Understanding Diabetic Retinopathy
Diabetes is linked to several eye conditions that include glaucoma and cataracts. However, diabetic retinopathy is the condition that most commonly comes to mind when people talk about blood sugar levels. When your blood sugar levels stay too high for too long, the condition can cause damage to the small blood vessels in your eyes. The damaged blood vessels might leak as they swell, and your body might even try to grow new vessels in an attempt to counteract the problem. Unfortunately, even the new vessels aren’t usually able to provide the blood flow your retinas need to work properly, and you can develop blurriness and other vision changes that make it hard to function.
Lowering Your Risk for Diabetes-Related Eye Diseases
Hearing that you are now at greater risk for developing certain eye diseases is disheartening, but you don’t have to let it cause you extreme daily stress. Instead, you can work with an eye specialist to begin finding preventative treatments. Maintaining good blood sugar levels is the most effective way to prevent diabetic eye disease. You can also quit smoking, stay active and eat a nutritious diet to help keep good blood flow going to your eyes. You may also need to step up the frequency of your eye exams and opt for dilation. Being able to see deeply into your eyes helps your eye care provider determine if new damage occurs.

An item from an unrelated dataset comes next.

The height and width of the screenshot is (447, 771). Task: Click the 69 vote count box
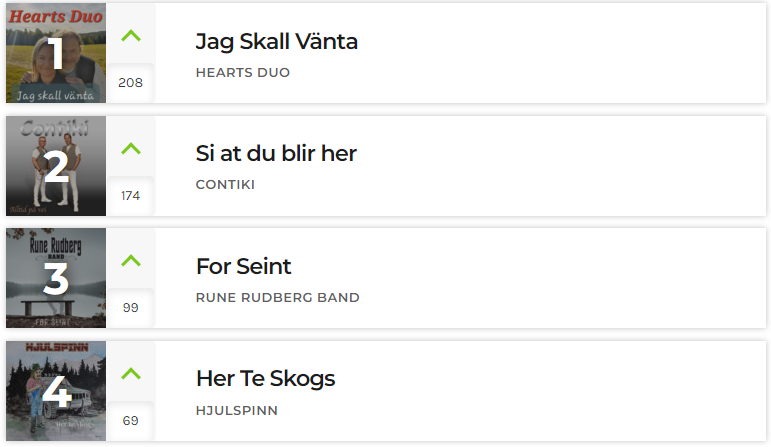[x=130, y=421]
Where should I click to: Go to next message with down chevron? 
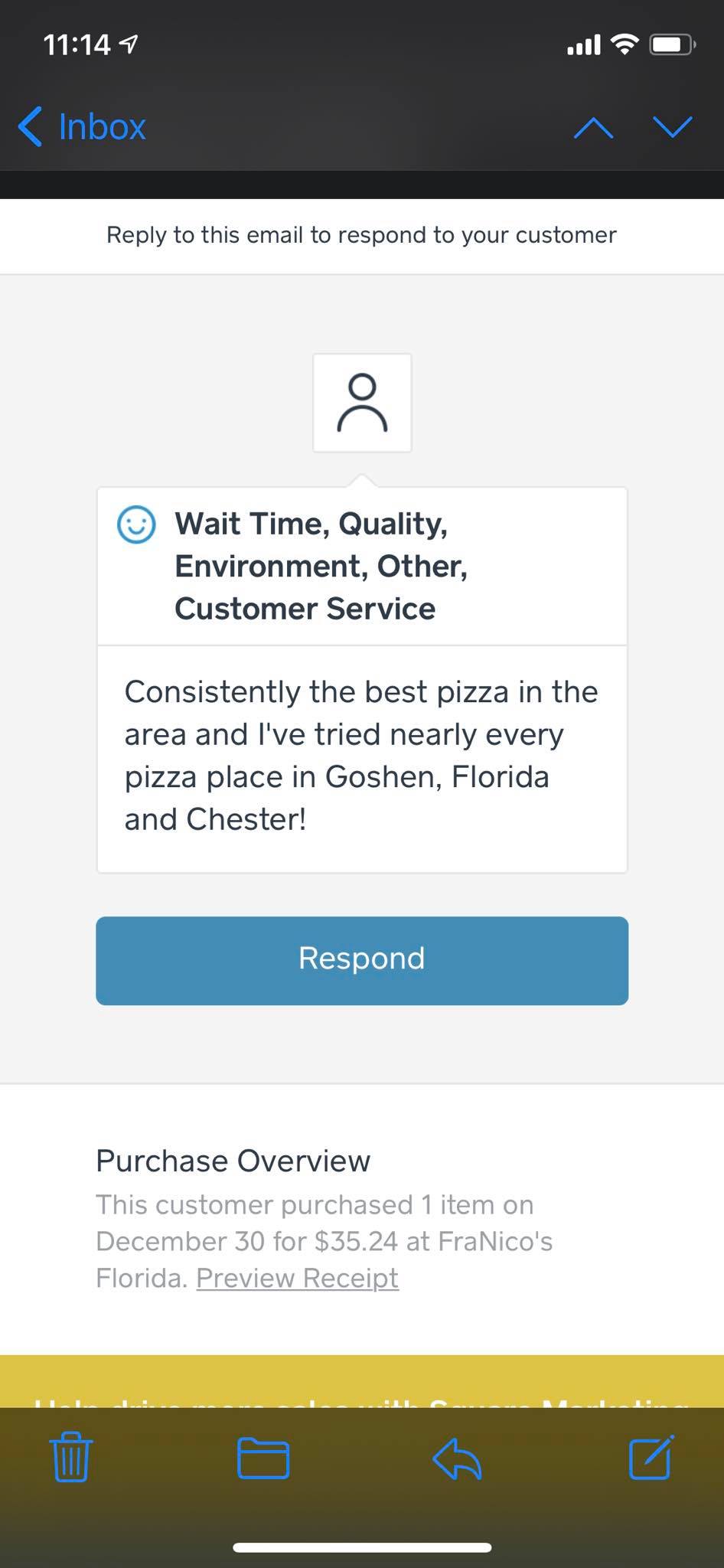(673, 127)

Exploring Treatment Options for Diabetic Eye Conditions
Diabetic retinopathy typically occurs in two main stages. In the first stage, you may develop macular edema, which is swelling in your retina. If the disease progresses, then you could begin to develop severe and potentially permanent vision changes that include blind spots, distortion, seeing flashers and floaters along with experiencing difficultly with reading or doing fine detailed work that requires seeing small things close up. At both stages, your Brooklyn retina doctor can work with you to find an appropriate treatment that helps improve your ability to see. Laser therapy is one type of treatment that tends to offer excellent results, and the procedure can often be completed in our office in a single day. Special medications can also be injected into the retina to further reduce inflammation and swelling.
As a person with diabetes, you’ll need to come in for dilation eye exams more often than you might have done before. In most cases, you should see an eye specialist as soon as possible after you receive a diabetes diagnosis. Together, you and your eye doctor can work out a plan that prevents you from losing your vision.